Auf das Etikett "betriebsnah" ist man bei der Arbeitsgemeinschaft Unabhängiger Betriebsangehöriger (AUB) sehr stolz, es ziert sogar das Logo der Gewerkschaft. Die Probleme vor Ort kennen und nach individuellen Lösungen für jeden Betrieb suchen, so lautet das Credo der AUB, die von der "zentralgesteuerten Arbeitnehmerpolitik" des DGB und dessen "fremdgesteuerten Funktionären" nichts wissen will.
Seit geraumer Zeit macht noch eine andere Bedeutung des Wortes "betriebsnah" im AUB-Logo die Runde: Die "Arbeitnehmervertretung" lässt sich offenbar von Unternehmen gezielt als Gegengewicht zu DGB-Gewerkschaften in einzelnen Firmen aufbauen. Schon im Frühjahr 2007 machte der Siemens-Skandal die Runde. Nun bringt die Aldi-Affäre die AUB-Zentrale in Nürnberg in Bedrängnis.
Seit 1899 in Frankreich Streikbrecher der Eisenfabriken von Creusot die geborstenen Fenster der Fabrik mit gelben Streifen verklebten und bald auch andere unternehmerfreundliche Organisationen bei ihren Aktionen gelbe Plakate benutzten (statt rote wie die Sozialisten), gab es immer wieder Versuche, "gelbe Gewerkschaften" zu etablieren. Dass die AUB ungern in diesen Topf geworfen werden will, erscheint nach den jüngsten Enthüllungen nur noch grotesk. Der Vorwurf, die "Unabhängigen" seien eine "gelbe Gewerkschaft" wäre "lediglich ein Propagandamittel der Gewerkschaften, die um ihre Monopolstellung fürchten", konnte man noch zu Wochenbeginn auf der Website der AUB lesen - lange nachdem die Aldi-Affäre bereits ins Rollen gekommen war. Die Kritik sei im Übrigen "unzutreffend, weil die AUB finanziell nicht vom Arbeitgeber abhängig ist".
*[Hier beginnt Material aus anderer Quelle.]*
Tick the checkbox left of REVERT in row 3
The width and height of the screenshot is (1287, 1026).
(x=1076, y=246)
Das kann man auch anders sehen. Mitte der achtziger Jahre hob der Siemens-Betriebsrat Wilhelm Schelsky - ein Sohn des prominenten Soziologen Helmut Schelsky - die AUB aus der Taufe. Nach offiziellen Angaben ging die Gründung "auf eine Initiative von übertariflich bezahlten Angestellten" des Konzerns zurück. 1986 wurde mit der AUB ein Berufsverband anerkannt, der sich nach eigenen Worten "bewusst als Anti-Gewerkschaft bezeichnet und dem Arbeitskampf der Gewerkschaften den Betriebsfrieden entgegenstellt".
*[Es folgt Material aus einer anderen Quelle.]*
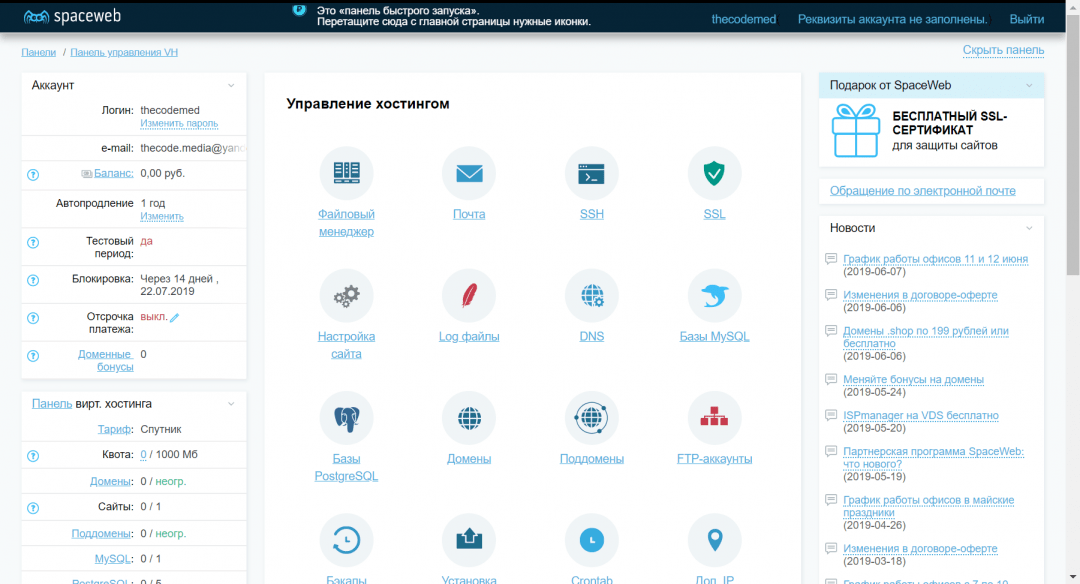The image size is (1080, 584).
Task: Go to Панели breadcrumb
Action: point(38,52)
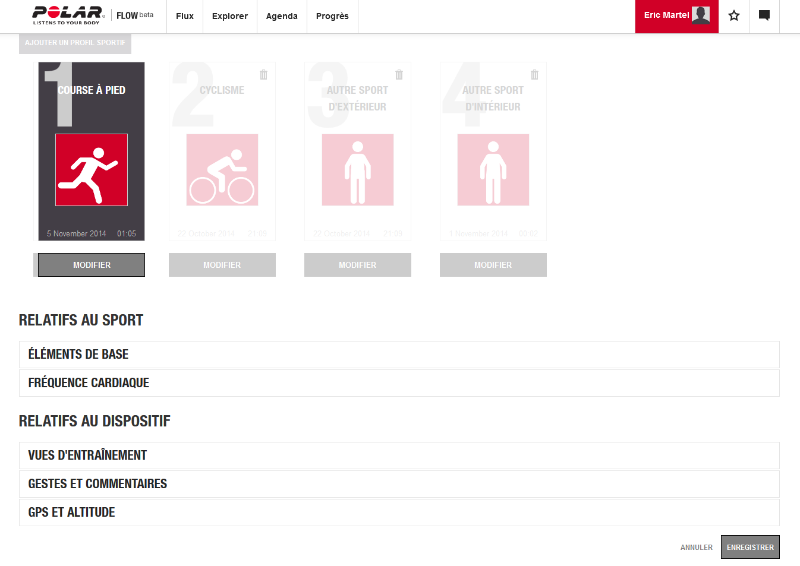800x566 pixels.
Task: Expand the GPS et altitude section
Action: (399, 512)
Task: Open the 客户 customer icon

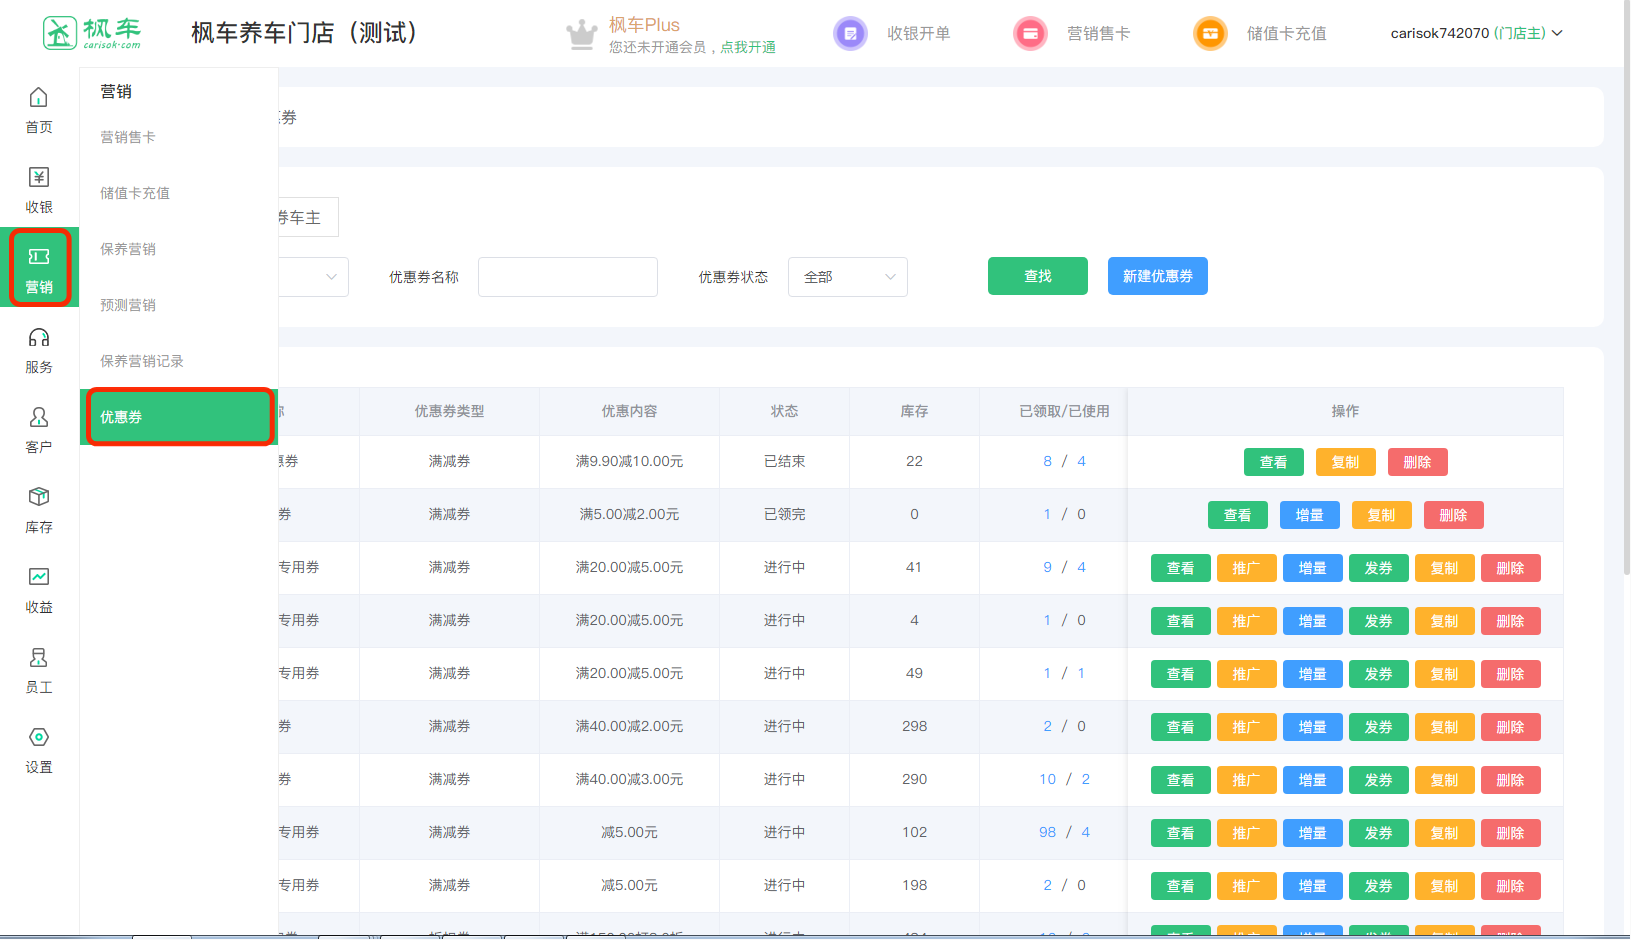Action: [39, 418]
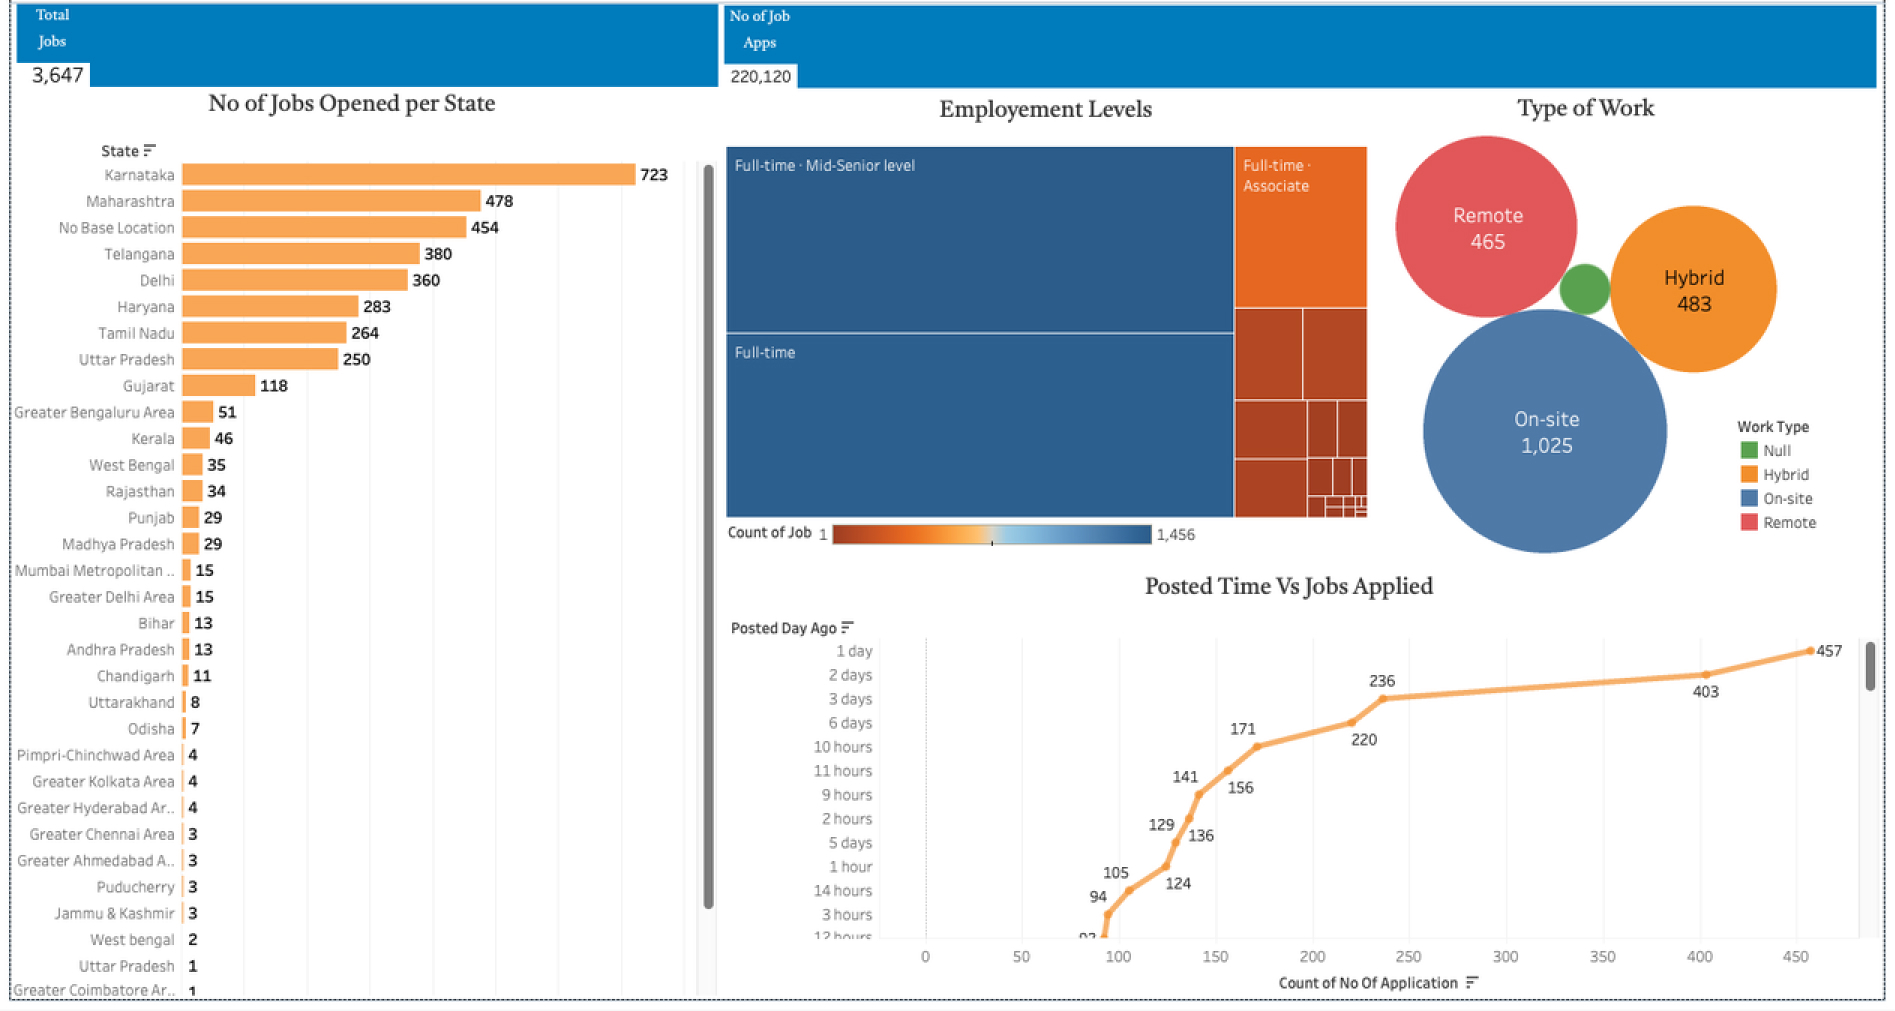Click the sort icon beside State header

[x=150, y=151]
Ob das Unternehmen nur eine sich bietende Chance ergriffen hat oder selbst den Plan entwarf, mit einer Organisation der IG Metall den Kampf anzusagen, sei dahingestellt. Einem Memorandum von 1995 zufolge machte Siemens jedenfalls klare Vorgaben: Ziel sei, bei künftigen Betriebsratswahlen zahlreiche AUB-Kandidaten durchzubringen, bis zur Aufsichtsratswahl 1997/98 sollten bereits 40 Prozent der Delegierten von den "Unabhängigen" gestellt werden.
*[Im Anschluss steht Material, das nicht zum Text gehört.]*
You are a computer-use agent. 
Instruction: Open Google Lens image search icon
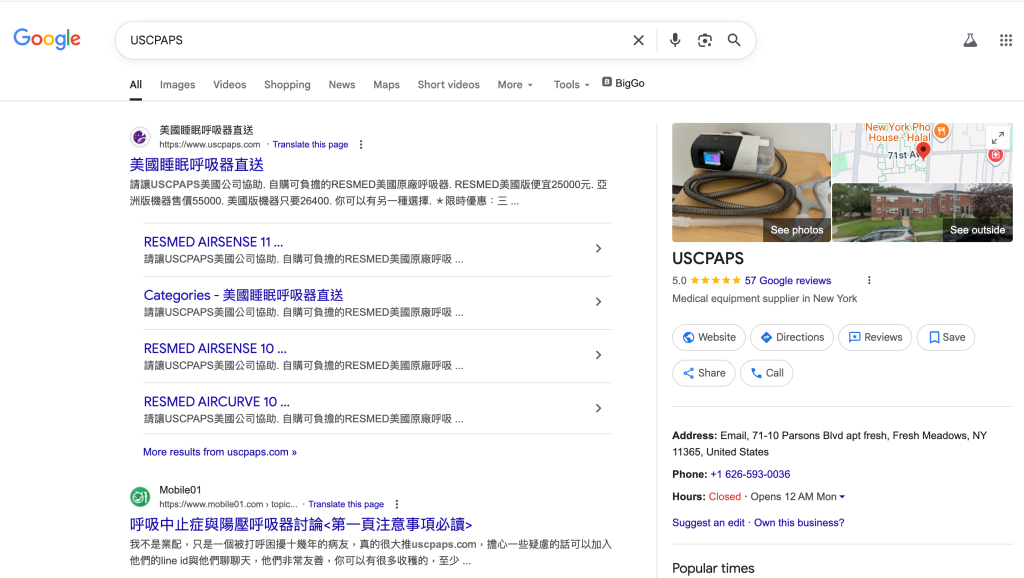pyautogui.click(x=705, y=40)
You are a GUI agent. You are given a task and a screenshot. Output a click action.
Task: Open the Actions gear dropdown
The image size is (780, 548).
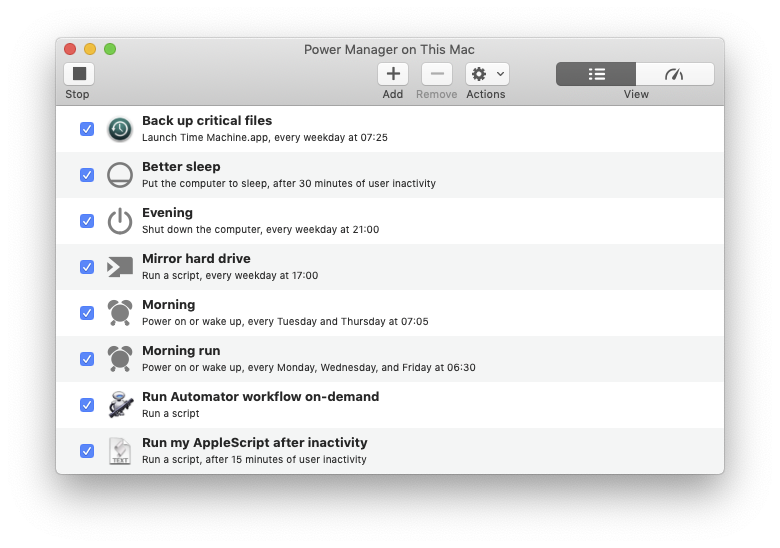(x=487, y=74)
Dafür floss viel Geld - insgesamt wohl rund 50 Millionen Euro. Damit nicht sofort aufflog, dass es sich quasi um eine konzerneigene Gewerkschaft handelt, subventionierte Siemens die AUB über Honorare an Schelsky, der eine Unternehmensberatung gegründet hatte. Heute sitzt der Mann, der gern gegen den "Klassenkampf" des DGB wettert, in Untersuchungshaft, seinen Posten bei der AUB musste er aufgeben. Bei den Ermittlungen der Staatsanwaltschaft wegen der Siemens-Affäre waren auch die geheimen Zahlungen von Aldi bekannt geworden - Geld, das sich gelohnt hat. Den Discounter, dessen Südkonzern sich der Betriebsratsfreiheit rühmt, nannte AUB-Chef Schelsky einen "tollen" Arbeitgeber.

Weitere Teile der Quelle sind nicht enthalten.